Locate each line of the records below that contains the string "height", and copy those lines out. Case counts.

(Screen grounding examples)
— begin —
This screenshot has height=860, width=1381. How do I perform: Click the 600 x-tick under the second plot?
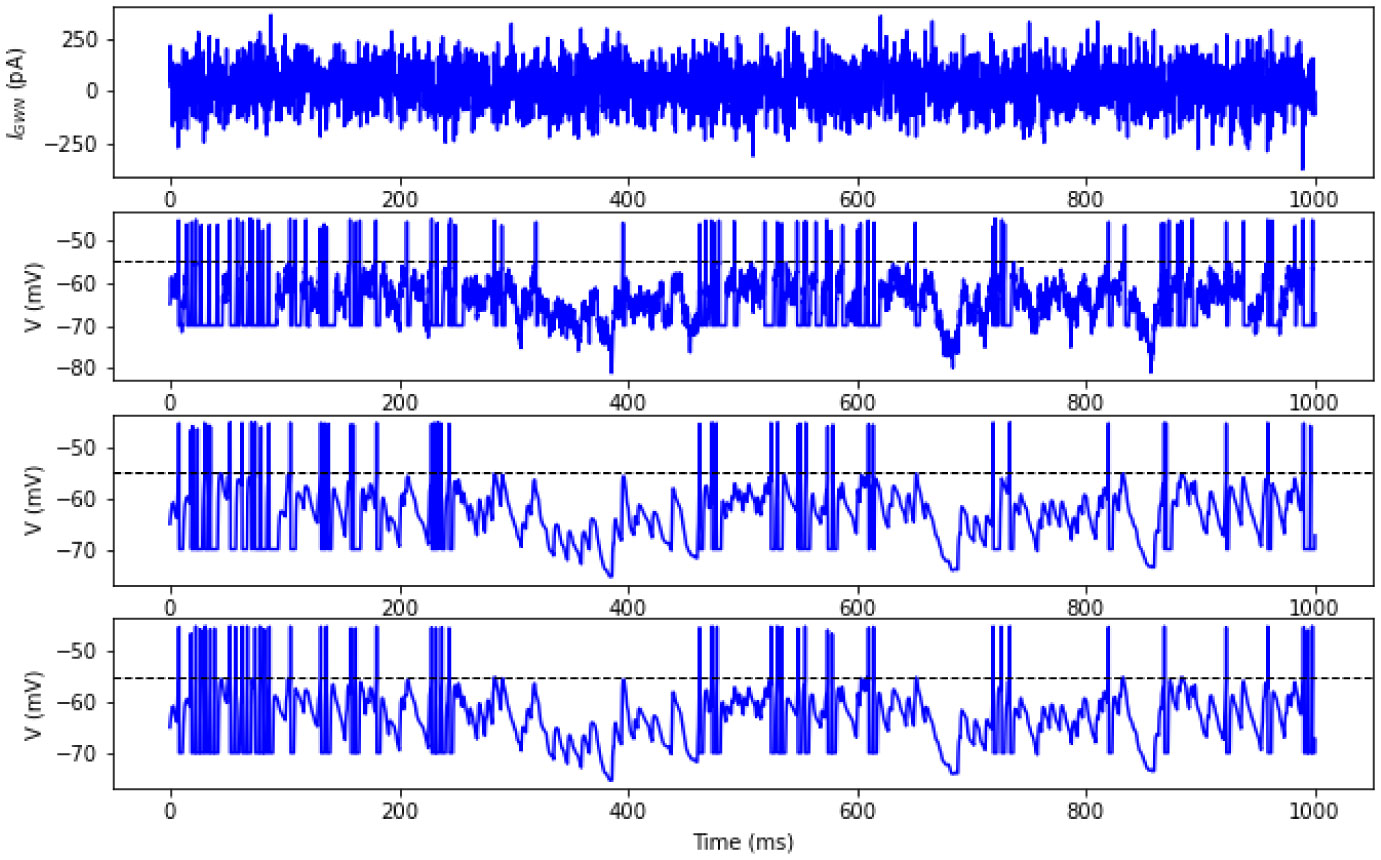pyautogui.click(x=857, y=400)
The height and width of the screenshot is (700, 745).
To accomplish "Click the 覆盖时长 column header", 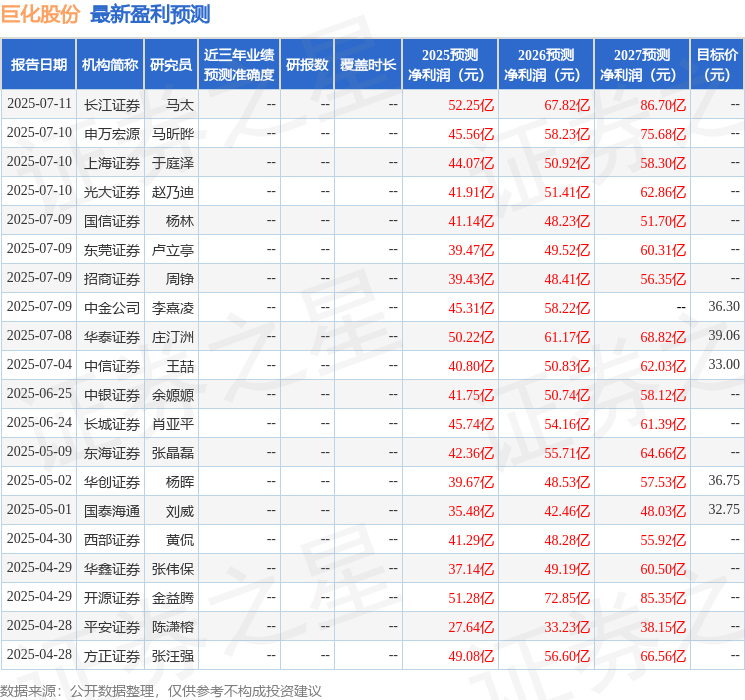I will coord(367,65).
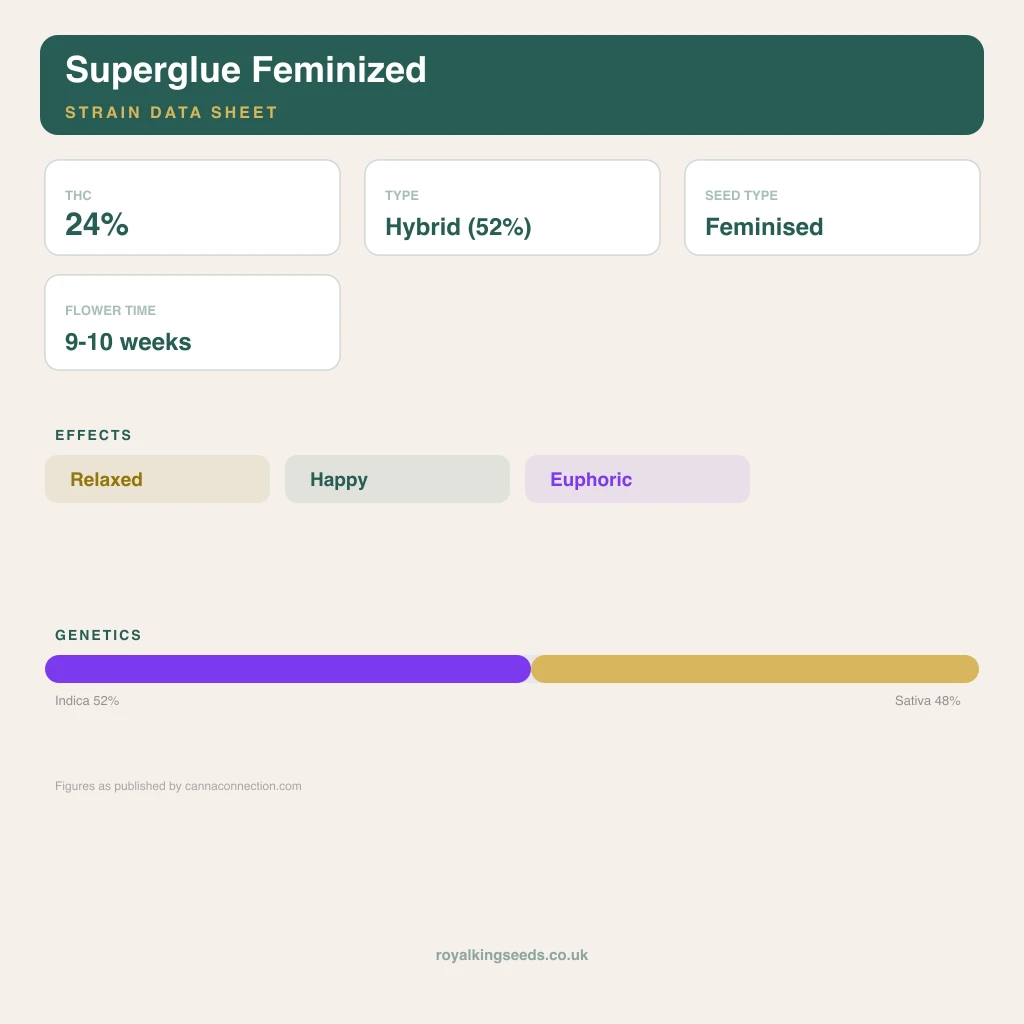Click the dark green header banner
1024x1024 pixels.
pyautogui.click(x=512, y=85)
— end —
→ FULL OUTPUT
This screenshot has height=860, width=1381. How do I perform: Click the 600 x-tick under the second plot?
The height and width of the screenshot is (700, 745).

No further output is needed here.